Wednesday, December 26, 2018

HEAVY PENALTY IS AWAITING IF MGT-14 IS NOT FILED BY COMPANIES


HEAVY PENALTY IS AWAITING IF MGT-14 IS NOT FILED BY COMPANIES

Penalty Payable for non-filing of MGT-14 

Section 117 - In case MGT-14 not  filed with in  30 days  should liable to a penalty .

The Company has to apply for condonation of delay u/s 460 and the Condonation fees and additional fees needs to be paid with the e-form MGT-14.

Company  Rs. 1 lakh + 500/day ( Max 25 lacs)

Officer Rs. 50,000 +500/day ( Max 5 lacs)

Section 117(1) of Company Act, 2013 with Rule 24

Even though , President has given his approval for the above ordinance , it is yet to be notified. 
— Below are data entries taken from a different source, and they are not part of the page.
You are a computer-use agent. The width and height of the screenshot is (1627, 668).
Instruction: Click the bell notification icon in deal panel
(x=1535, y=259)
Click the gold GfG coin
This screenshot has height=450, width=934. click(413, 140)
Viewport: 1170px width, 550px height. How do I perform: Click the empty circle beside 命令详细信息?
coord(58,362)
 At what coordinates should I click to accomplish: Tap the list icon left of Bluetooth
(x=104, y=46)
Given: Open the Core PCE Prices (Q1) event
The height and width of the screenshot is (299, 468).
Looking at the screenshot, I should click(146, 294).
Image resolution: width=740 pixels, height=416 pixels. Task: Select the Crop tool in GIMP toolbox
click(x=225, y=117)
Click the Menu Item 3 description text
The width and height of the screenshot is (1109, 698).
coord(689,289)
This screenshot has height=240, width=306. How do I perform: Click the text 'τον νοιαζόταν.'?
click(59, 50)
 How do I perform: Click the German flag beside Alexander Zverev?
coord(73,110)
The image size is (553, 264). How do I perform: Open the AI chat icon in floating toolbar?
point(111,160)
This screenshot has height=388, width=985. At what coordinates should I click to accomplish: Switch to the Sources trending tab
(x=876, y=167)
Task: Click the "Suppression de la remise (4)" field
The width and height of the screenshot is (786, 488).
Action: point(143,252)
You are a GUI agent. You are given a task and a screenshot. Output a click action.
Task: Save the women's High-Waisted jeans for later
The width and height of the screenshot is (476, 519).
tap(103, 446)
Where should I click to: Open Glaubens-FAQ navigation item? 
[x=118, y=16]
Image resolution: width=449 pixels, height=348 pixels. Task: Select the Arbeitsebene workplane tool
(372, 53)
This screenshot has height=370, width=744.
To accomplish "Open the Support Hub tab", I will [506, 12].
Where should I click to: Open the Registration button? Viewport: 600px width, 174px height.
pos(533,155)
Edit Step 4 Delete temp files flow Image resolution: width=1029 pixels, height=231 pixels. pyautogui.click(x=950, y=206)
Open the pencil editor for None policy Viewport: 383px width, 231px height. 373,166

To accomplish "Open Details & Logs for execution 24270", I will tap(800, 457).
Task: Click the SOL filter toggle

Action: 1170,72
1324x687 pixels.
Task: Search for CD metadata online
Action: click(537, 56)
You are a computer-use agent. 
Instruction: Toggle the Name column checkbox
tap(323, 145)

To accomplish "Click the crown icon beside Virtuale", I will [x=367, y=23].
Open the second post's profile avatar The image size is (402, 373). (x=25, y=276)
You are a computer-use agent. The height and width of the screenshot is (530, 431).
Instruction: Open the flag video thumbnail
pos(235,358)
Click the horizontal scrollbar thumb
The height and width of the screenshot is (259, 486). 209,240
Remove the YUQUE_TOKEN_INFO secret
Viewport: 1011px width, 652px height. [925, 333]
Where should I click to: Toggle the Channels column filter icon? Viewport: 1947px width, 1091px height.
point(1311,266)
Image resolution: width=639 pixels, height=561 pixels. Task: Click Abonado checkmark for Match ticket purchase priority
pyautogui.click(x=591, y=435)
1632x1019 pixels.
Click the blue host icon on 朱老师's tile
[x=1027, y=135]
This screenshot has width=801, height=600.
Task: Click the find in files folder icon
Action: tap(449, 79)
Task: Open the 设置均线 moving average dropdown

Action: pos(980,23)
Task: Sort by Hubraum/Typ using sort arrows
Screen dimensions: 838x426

Resolution or Agreement to be filed: Section 117(1) of Company Act, 2013 with Rule 24 of Companies (Management & Administration) Rule 2014 [w.e.f 01.04.2014]
A copy of every resolution or any agreement in mentioned section 117 (3) together with the explanatory statement under section 102 shall be filed with the Registrar within thirty days of the passing of resolution in Form No. MGT-14 along with Fee.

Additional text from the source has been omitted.